Sharon begrüsste ihn, sie erkundigte sich, ob er denn noch einen lustigen Abend gehabt habe, trank mit ihm einen Kaffee und stellte ihn den anderen Mitarbeitern vor, bevor sie ihm schliesslich seinen neuen Arbeitsplatz zeigte, ihn anwies, sich einzurichten und sie danach in ihrem Büro für eine Einweisung aufzusuchen. Das tat er.
„Bitte Finn, nimm Platz!“ Er setzte sich wieder auf einer der Besucherstühle gegenüber ihrem Schreibtisch. Ihm waren die Überwachungskameras aufgefallen, die überall in der SI installiert waren: „Du magst Kontrolle?“ fragte er mit einem Zwinkern.
„Wir werden kontrolliert. Da habe ich mir gedacht, es wäre besser selbst auch zu kontrollieren und nötigenfalls eigene Beweise zu haben. Keine Angst, es geht nicht darum, zu kontrollieren, ob meine Mitarbeiter zwischendurch mal auf Facebook sind!“ Auch sie zwinkerte. „Dann zur Sache: Ich vermute, du hast nicht die geringste Ahnung, was die Swiss Independent ist.“
Er antwortete verlegen: „Um ehrlich zu sein, vermute ich, dass es um unabhängige Berichterstattung geht.

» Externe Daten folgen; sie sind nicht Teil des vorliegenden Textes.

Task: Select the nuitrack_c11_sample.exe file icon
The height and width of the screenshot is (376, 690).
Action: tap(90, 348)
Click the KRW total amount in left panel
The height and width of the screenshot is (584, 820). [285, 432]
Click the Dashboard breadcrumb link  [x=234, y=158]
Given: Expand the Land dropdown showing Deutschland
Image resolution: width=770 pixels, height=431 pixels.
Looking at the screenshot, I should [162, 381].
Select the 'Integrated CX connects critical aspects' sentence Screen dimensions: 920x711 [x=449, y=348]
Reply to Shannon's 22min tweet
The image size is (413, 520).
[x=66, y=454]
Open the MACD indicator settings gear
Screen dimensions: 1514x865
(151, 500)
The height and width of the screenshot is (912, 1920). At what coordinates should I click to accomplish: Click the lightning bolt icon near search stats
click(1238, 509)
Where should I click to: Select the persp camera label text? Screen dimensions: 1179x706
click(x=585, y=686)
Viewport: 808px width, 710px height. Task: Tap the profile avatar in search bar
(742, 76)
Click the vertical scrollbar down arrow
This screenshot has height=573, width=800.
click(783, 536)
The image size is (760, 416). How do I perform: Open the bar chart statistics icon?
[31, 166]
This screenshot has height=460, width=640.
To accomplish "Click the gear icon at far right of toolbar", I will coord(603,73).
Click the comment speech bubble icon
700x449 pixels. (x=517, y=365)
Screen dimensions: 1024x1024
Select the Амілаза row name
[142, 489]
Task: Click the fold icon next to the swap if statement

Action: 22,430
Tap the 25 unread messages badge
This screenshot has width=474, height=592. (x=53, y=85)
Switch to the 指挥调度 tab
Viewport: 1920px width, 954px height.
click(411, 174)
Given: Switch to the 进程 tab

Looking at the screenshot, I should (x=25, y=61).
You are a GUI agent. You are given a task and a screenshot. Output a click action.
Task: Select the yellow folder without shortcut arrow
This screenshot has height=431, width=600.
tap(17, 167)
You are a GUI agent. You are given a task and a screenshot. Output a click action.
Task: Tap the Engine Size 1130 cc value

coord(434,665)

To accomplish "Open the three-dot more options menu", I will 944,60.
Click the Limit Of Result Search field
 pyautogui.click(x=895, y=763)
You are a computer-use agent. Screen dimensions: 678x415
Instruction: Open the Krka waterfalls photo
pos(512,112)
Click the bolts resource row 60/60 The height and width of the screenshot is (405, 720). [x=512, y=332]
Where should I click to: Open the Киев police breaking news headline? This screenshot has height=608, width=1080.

Viel mehr weiss ich zugegebenermassen nicht.“
„Das dachte ich mir! Dann werde ich zuerst mit einem kurzen Werdegang beginnen. Ich habe vor 5 Jahren damit angefangen eine kleine, unbedeutende Online-Nachrichtenplattform zu betreiben. Anfangs waren es lediglich aktuelle Themen aus einem anderen Blickwinkel betrachtet. Ich bezog meine Informationen nicht aus den grossen Nachrichtenagenturen, sondern las die verschiedenen Berichte der grossen Zeitungen und Fernsehnachrichten, verglich sie miteinander und recherchiert im Internet um sie in einen grösseren Kontext zu setzen. Meine Berichte fanden nach und nach mehr Anklang und ich konnte schnell die ersten Printausgaben drucken lassen. Heute habe ich 10 Mitarbeiter, die sich den verschiedensten Themen annehmen. Unser Journal erscheint wöchentlich und umfasst jeweils rund 70 Seiten im A4-Hochglanzformat. Einige meiner Mitarbeiter beschäftigen sich zurzeit mit den diversen Kriegen, mit der Flüchtlingskrise, mit der Innenpolitik der Schweiz. Andere nehmen sich hauptsächlich TTIP und GMO-Food, das Aussterben des Regenwaldes oder der Ausbeutung von Tieren in Zusammenarbeit mit dem WWF vor. Vermutlich sagt dir Anonymous etwas, wir haben sehr direkten Kontakt mit einigen dieser Leute.
Ich kann dir empfehlen, die eine oder andere Ausgabe bei Gelegenheit durchzublättern, ist selbstverständlich alles online. Die Handhabung von Google muss ich dir wohl nicht erklären.“ Sie zwinkerte ihm zu.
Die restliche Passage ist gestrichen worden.